- Born: Stephanie Siddons 25 October 1945 Bedfordshire, England
- Died: 13 May 2014 (aged 68)
- Occupations: Producer and Record Company Executive
- Years active: 1972–2014
- Awards: Palme d'Or

= Tessa Watts =

English music video producer

Tessa Watts (born Stephanie Siddons; 25 October 1945 – 13 May 2014) was an English music video and music film producer. She worked with artists including Michael Jackson, Lionel Richie, Paul McCartney, Madonna, Phil Collins, Beyoncé, INXS, and George Michael. She is best known for her work at Virgin Records, and with MTV International.

Watts's career started at Virgin Records, where she was one of the original members of the Virgin team. She has been credited as suggesting the company name Virgin – as all the company's members were "virgins" to business.

As press officer at the record company for bands including the Sex Pistols, her work plunged Virgin into the mainstream of the punk rock era. Soon taking over all production at Virgin Records, she commissioned over 1,500 music videos, including Peter Gabriel's "Sledgehammer" video. "Sledgehammer" (1986) is the most awarded music video of all time, and won Best Video Awards in the UK, Europe (including at Cannes) and the USA. In 1999, it ranked at number four on MTV's 100 Greatest Music Videos Ever Made, and has also been declared to be MTV's number one animated video of all time. MTV later announced that it is the most played music video in the history of the station. The video was partly animated by Academy Award winner Nick Park (of Wallace and Gromit fame); the video was Park's first job at Aardman Animations.

In 1986, Watts set up the programming department for the European launch of MTV. Three years later, she received a Grammy Nomination for producing Mike + The Mechanics' acclaimed music video for "The Living Years".

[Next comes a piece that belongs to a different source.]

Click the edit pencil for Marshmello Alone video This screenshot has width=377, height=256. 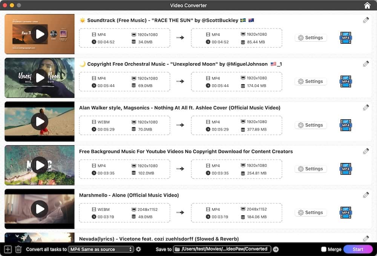click(x=366, y=195)
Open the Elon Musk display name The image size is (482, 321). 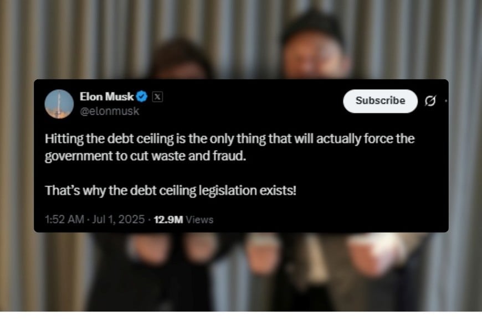[107, 97]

In 1989, Watts was named managing director of Propaganda Films (Adaptation, Being John Malkovich) in London, working with directors including David Fincher and Michael Bay. In 2002, she began working with Sanctuary Records Group as the director of production. She was recruited by Metropolis Group in 2006 as an executive producer for the company's broadcast production division.

==Personal life==
Watts divorced rock journalist Michael Watts, formerly of music magazine Melody Maker in 2008, with whom she had a son and a daughter, media executive Sophie Watts. She was a member of the influential Whitney family. Following her divorce she moved to near Pau, France. She died of pancreatic cancer on 13 May 2014.